Work required.
Repeat the entries shown below with every word and mark intact.

*** Begin section ***

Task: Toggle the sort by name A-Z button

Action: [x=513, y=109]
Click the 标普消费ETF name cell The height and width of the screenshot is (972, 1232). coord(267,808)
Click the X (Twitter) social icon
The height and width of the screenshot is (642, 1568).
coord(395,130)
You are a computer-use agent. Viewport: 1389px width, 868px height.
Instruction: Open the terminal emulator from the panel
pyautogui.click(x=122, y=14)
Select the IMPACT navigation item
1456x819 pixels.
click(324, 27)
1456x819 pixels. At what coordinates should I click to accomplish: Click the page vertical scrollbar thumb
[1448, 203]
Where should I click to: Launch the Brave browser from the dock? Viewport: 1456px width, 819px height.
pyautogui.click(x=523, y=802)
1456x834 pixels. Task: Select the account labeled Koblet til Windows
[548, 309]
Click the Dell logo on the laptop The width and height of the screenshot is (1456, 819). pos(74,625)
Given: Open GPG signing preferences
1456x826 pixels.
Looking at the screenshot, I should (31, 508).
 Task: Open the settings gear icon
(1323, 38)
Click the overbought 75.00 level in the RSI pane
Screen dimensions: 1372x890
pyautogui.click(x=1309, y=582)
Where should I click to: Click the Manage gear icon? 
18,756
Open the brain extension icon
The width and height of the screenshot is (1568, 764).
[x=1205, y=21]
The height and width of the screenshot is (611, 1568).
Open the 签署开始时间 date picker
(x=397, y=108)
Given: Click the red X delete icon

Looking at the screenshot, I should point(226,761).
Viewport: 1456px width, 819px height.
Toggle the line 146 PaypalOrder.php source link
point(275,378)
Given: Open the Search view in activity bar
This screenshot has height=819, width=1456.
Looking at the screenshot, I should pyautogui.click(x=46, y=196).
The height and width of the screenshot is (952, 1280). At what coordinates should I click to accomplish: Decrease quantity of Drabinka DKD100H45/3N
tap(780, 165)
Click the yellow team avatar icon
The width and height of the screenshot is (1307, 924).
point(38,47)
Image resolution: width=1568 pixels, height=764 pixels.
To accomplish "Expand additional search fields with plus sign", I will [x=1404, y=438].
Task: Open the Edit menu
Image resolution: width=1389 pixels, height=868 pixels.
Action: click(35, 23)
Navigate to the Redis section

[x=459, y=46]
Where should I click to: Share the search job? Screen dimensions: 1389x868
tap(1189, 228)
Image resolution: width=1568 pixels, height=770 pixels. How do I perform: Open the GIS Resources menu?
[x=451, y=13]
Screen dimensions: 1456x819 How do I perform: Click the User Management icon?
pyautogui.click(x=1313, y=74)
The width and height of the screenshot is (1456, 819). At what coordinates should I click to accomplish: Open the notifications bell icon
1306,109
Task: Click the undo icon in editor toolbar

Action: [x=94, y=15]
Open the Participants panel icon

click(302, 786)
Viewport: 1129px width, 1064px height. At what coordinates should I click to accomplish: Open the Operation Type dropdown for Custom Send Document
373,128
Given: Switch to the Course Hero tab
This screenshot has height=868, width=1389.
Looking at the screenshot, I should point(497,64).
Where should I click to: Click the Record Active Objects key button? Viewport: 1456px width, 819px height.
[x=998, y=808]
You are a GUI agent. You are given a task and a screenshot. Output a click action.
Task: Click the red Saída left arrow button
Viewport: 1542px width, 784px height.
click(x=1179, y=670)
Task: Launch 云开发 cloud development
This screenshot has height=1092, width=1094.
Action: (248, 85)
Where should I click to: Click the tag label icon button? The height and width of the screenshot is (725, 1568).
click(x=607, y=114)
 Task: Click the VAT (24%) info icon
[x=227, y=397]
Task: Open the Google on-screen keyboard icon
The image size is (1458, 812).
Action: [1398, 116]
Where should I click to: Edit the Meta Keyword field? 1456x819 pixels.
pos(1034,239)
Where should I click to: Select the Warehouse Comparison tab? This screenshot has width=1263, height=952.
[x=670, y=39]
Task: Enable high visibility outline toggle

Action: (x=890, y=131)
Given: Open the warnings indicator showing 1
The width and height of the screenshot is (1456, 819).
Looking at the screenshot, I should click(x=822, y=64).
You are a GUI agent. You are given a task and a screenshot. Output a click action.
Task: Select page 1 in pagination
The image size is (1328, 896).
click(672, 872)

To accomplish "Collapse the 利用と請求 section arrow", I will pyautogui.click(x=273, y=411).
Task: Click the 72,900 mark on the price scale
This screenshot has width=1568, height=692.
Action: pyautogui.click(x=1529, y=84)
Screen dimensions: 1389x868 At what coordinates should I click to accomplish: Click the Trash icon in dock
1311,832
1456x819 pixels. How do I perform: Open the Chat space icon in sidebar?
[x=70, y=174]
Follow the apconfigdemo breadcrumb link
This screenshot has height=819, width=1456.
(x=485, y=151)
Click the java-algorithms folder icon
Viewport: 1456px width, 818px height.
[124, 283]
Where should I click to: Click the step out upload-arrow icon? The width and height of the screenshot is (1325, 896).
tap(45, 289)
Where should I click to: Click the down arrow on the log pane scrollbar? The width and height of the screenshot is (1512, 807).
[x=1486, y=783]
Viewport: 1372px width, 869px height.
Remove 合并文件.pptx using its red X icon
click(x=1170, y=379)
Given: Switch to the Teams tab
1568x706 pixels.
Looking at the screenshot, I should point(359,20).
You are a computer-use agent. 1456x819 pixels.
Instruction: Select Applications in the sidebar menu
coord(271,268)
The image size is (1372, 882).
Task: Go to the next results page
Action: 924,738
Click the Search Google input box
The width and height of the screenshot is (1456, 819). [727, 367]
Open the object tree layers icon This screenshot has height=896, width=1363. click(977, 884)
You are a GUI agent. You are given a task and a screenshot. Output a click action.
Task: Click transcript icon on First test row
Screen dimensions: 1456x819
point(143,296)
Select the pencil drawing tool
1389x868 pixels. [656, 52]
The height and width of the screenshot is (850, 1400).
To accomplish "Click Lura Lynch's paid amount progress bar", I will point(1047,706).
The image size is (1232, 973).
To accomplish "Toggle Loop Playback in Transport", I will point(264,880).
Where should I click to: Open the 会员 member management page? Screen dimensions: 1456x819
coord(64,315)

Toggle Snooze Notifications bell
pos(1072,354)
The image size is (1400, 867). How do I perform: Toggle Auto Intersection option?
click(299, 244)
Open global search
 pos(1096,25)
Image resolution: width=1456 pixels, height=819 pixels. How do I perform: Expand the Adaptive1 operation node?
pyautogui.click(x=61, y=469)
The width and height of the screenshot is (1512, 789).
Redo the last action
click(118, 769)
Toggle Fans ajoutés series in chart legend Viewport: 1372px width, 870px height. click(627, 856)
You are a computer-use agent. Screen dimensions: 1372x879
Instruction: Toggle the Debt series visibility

*** End section ***

Task response.
Task: Toggle the sort by name A-Z button

Action: [x=513, y=109]
Click the 标普消费ETF name cell The height and width of the screenshot is (972, 1232). coord(267,808)
Click the X (Twitter) social icon
The height and width of the screenshot is (642, 1568).
coord(395,130)
You are a computer-use agent. Viewport: 1389px width, 868px height.
Instruction: Open the terminal emulator from the panel
pyautogui.click(x=122, y=14)
Select the IMPACT navigation item
1456x819 pixels.
click(324, 27)
1456x819 pixels. At what coordinates should I click to accomplish: Click the page vertical scrollbar thumb
[1448, 203]
Where should I click to: Launch the Brave browser from the dock? Viewport: 1456px width, 819px height.
pyautogui.click(x=523, y=802)
1456x834 pixels. Task: Select the account labeled Koblet til Windows
[548, 309]
Click the Dell logo on the laptop The width and height of the screenshot is (1456, 819). pos(74,625)
Given: Open GPG signing preferences
1456x826 pixels.
Looking at the screenshot, I should (31, 508).
 Task: Open the settings gear icon
(1323, 38)
Click the overbought 75.00 level in the RSI pane
Screen dimensions: 1372x890
pyautogui.click(x=1309, y=582)
Where should I click to: Click the Manage gear icon? 
18,756
Open the brain extension icon
The width and height of the screenshot is (1568, 764).
[x=1205, y=21]
The height and width of the screenshot is (611, 1568).
Open the 签署开始时间 date picker
(x=397, y=108)
Given: Click the red X delete icon

Looking at the screenshot, I should point(226,761).
Viewport: 1456px width, 819px height.
Toggle the line 146 PaypalOrder.php source link
point(275,378)
Given: Open the Search view in activity bar
This screenshot has height=819, width=1456.
Looking at the screenshot, I should pyautogui.click(x=46, y=196).
The height and width of the screenshot is (952, 1280). At what coordinates should I click to accomplish: Decrease quantity of Drabinka DKD100H45/3N
tap(780, 165)
Click the yellow team avatar icon
The width and height of the screenshot is (1307, 924).
point(38,47)
Image resolution: width=1568 pixels, height=764 pixels.
To accomplish "Expand additional search fields with plus sign", I will [x=1404, y=438].
Task: Open the Edit menu
Image resolution: width=1389 pixels, height=868 pixels.
Action: click(35, 23)
Navigate to the Redis section

[x=459, y=46]
Where should I click to: Share the search job? Screen dimensions: 1389x868
tap(1189, 228)
Image resolution: width=1568 pixels, height=770 pixels. How do I perform: Open the GIS Resources menu?
[x=451, y=13]
Screen dimensions: 1456x819 How do I perform: Click the User Management icon?
pyautogui.click(x=1313, y=74)
The width and height of the screenshot is (1456, 819). At what coordinates should I click to accomplish: Open the notifications bell icon
1306,109
Task: Click the undo icon in editor toolbar

Action: [x=94, y=15]
Open the Participants panel icon

click(302, 786)
Viewport: 1129px width, 1064px height. At what coordinates should I click to accomplish: Open the Operation Type dropdown for Custom Send Document
373,128
Given: Switch to the Course Hero tab
This screenshot has height=868, width=1389.
Looking at the screenshot, I should point(497,64).
Where should I click to: Click the Record Active Objects key button? Viewport: 1456px width, 819px height.
[x=998, y=808]
You are a GUI agent. You are given a task and a screenshot. Output a click action.
Task: Click the red Saída left arrow button
Viewport: 1542px width, 784px height.
click(x=1179, y=670)
Task: Launch 云开发 cloud development
This screenshot has height=1092, width=1094.
Action: (248, 85)
Where should I click to: Click the tag label icon button? The height and width of the screenshot is (725, 1568).
click(x=607, y=114)
 Task: Click the VAT (24%) info icon
[x=227, y=397]
Task: Open the Google on-screen keyboard icon
The image size is (1458, 812).
Action: [1398, 116]
Where should I click to: Edit the Meta Keyword field? 1456x819 pixels.
pos(1034,239)
Where should I click to: Select the Warehouse Comparison tab? This screenshot has width=1263, height=952.
[x=670, y=39]
Task: Enable high visibility outline toggle

Action: (x=890, y=131)
Given: Open the warnings indicator showing 1
The width and height of the screenshot is (1456, 819).
Looking at the screenshot, I should click(x=822, y=64).
You are a GUI agent. You are given a task and a screenshot. Output a click action.
Task: Select page 1 in pagination
The image size is (1328, 896).
click(672, 872)

To accomplish "Collapse the 利用と請求 section arrow", I will pyautogui.click(x=273, y=411).
Task: Click the 72,900 mark on the price scale
This screenshot has width=1568, height=692.
Action: pyautogui.click(x=1529, y=84)
Screen dimensions: 1389x868 At what coordinates should I click to accomplish: Click the Trash icon in dock
1311,832
1456x819 pixels. How do I perform: Open the Chat space icon in sidebar?
[x=70, y=174]
Follow the apconfigdemo breadcrumb link
This screenshot has height=819, width=1456.
(x=485, y=151)
Click the java-algorithms folder icon
Viewport: 1456px width, 818px height.
[124, 283]
Where should I click to: Click the step out upload-arrow icon? The width and height of the screenshot is (1325, 896).
tap(45, 289)
Where should I click to: Click the down arrow on the log pane scrollbar? The width and height of the screenshot is (1512, 807).
[x=1486, y=783]
Viewport: 1372px width, 869px height.
Remove 合并文件.pptx using its red X icon
click(x=1170, y=379)
Given: Switch to the Teams tab
1568x706 pixels.
Looking at the screenshot, I should point(359,20).
You are a computer-use agent. 1456x819 pixels.
Instruction: Select Applications in the sidebar menu
coord(271,268)
The image size is (1372, 882).
Task: Go to the next results page
Action: 924,738
Click the Search Google input box
The width and height of the screenshot is (1456, 819). [727, 367]
Open the object tree layers icon This screenshot has height=896, width=1363. click(977, 884)
You are a GUI agent. You are given a task and a screenshot. Output a click action.
Task: Click transcript icon on First test row
Screen dimensions: 1456x819
point(143,296)
Select the pencil drawing tool
1389x868 pixels. [656, 52]
The height and width of the screenshot is (850, 1400).
To accomplish "Click Lura Lynch's paid amount progress bar", I will point(1047,706).
The image size is (1232, 973).
To accomplish "Toggle Loop Playback in Transport", I will point(264,880).
Where should I click to: Open the 会员 member management page? Screen dimensions: 1456x819
coord(64,315)

Toggle Snooze Notifications bell
pos(1072,354)
The image size is (1400, 867). How do I perform: Toggle Auto Intersection option?
click(299, 244)
Open global search
 pos(1096,25)
Image resolution: width=1456 pixels, height=819 pixels. How do I perform: Expand the Adaptive1 operation node?
pyautogui.click(x=61, y=469)
The width and height of the screenshot is (1512, 789).
Redo the last action
click(118, 769)
Toggle Fans ajoutés series in chart legend Viewport: 1372px width, 870px height. click(627, 856)
You are a computer-use agent. Screen dimensions: 1372x879
Instruction: Toggle the Debt series visibility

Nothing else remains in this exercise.